### Exercise objective:
Restate word for word the lines below that run from the one holding "Given: Open the レイヤー auto-select dropdown" through the one holding "the selected الرومان", inclusive. Pictures don't belong in the copy.

### Information supplied:
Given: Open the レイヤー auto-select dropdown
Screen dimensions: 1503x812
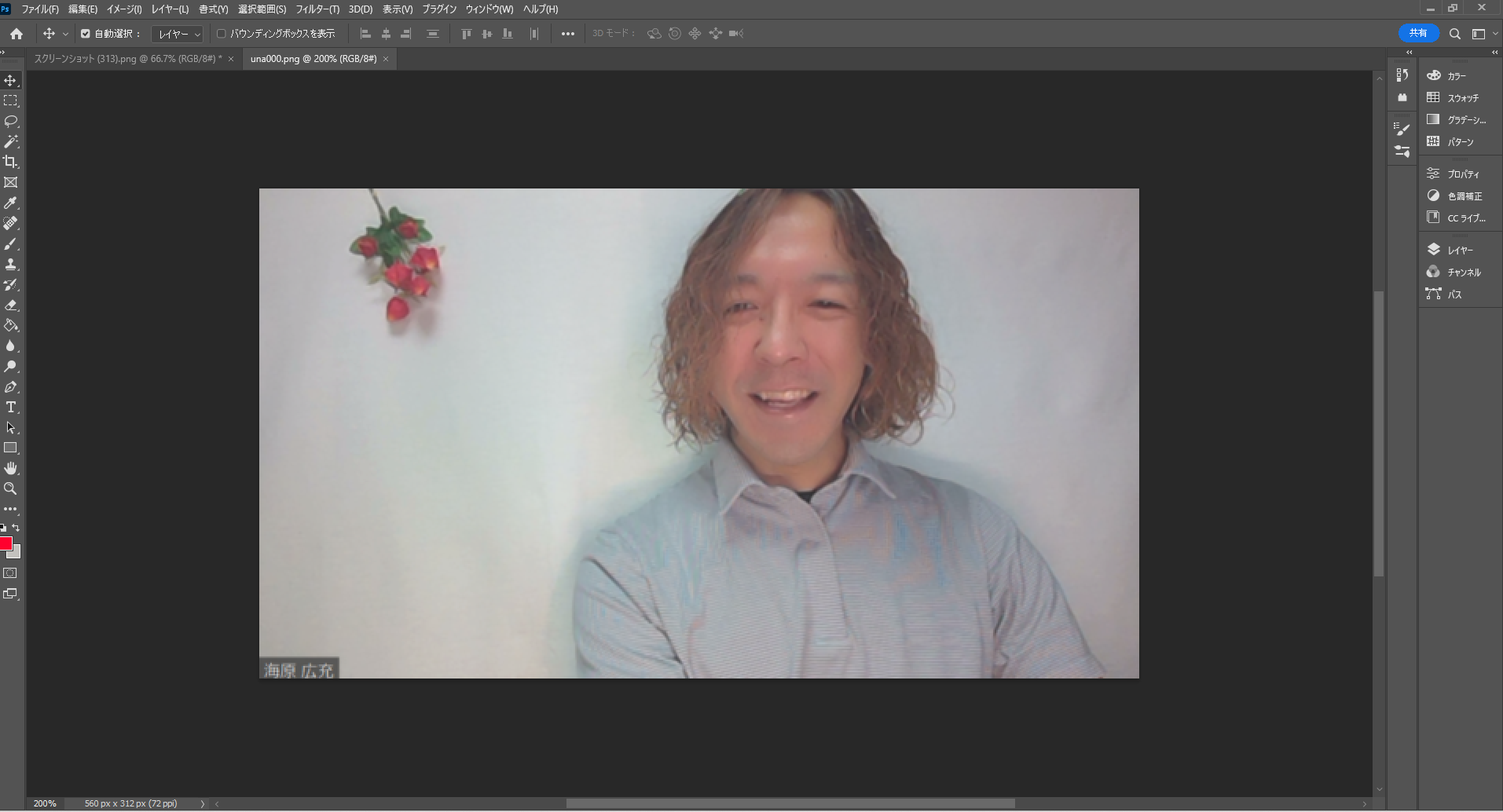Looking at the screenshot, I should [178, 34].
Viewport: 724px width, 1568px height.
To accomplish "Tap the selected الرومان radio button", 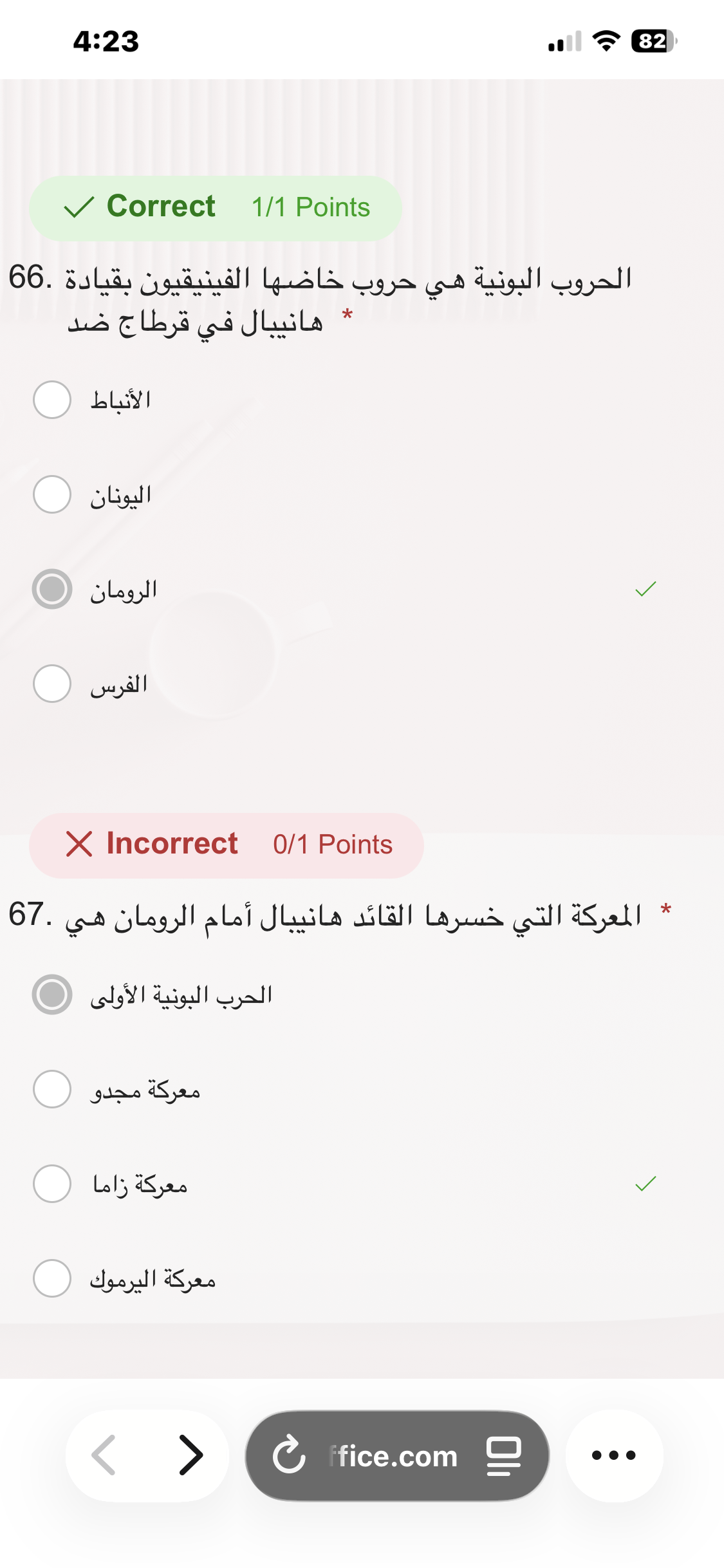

==

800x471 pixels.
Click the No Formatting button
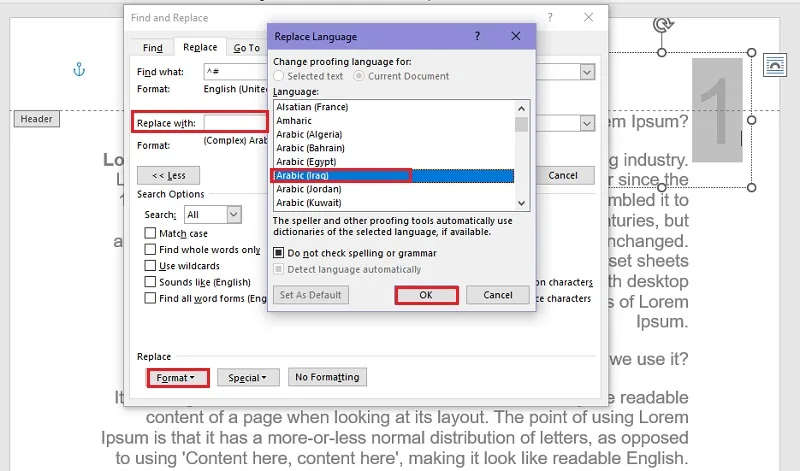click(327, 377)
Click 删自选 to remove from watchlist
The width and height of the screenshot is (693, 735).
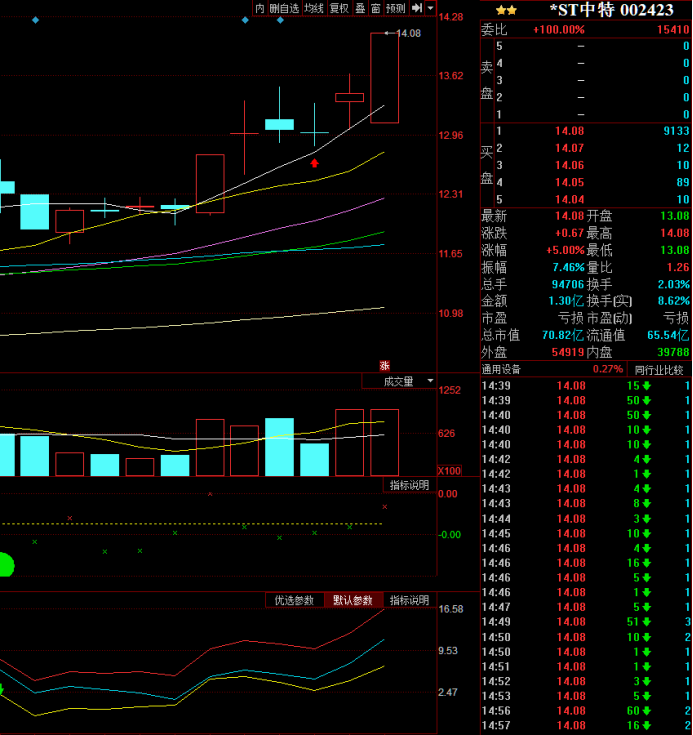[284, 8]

* * *

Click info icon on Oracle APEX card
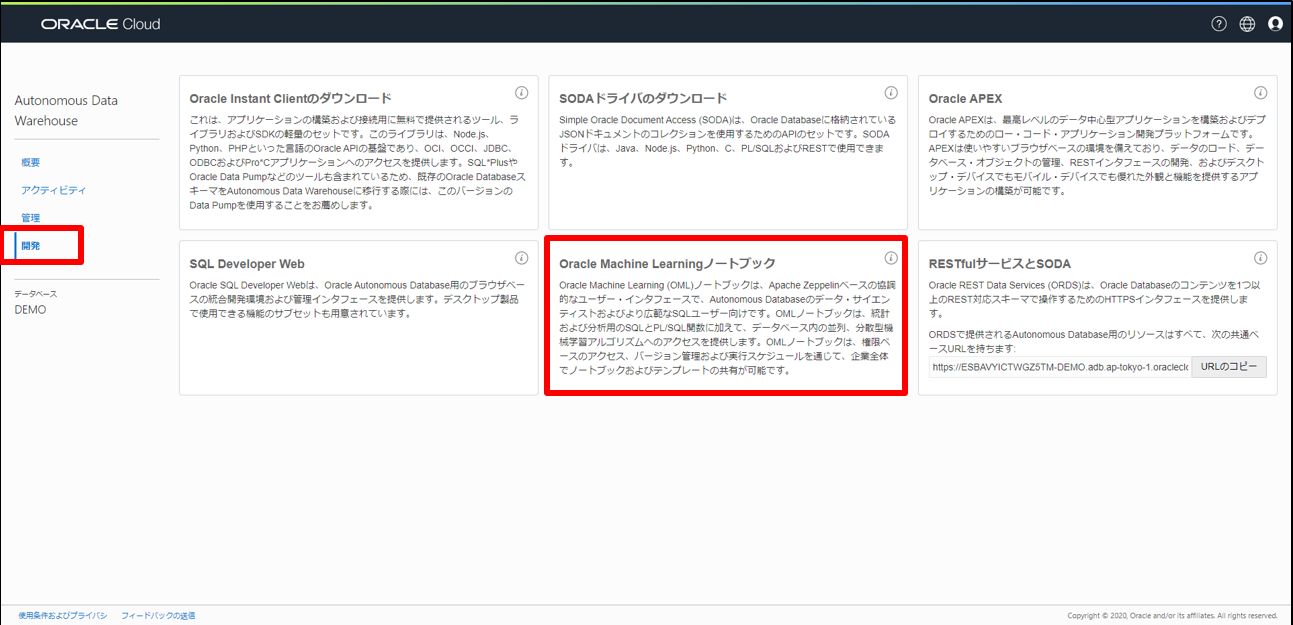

### Your response:
Given: Open the レイヤー auto-select dropdown
Screen dimensions: 1503x812
Looking at the screenshot, I should [178, 34].
Viewport: 724px width, 1568px height.
To accomplish "Tap the selected الرومان radio button", 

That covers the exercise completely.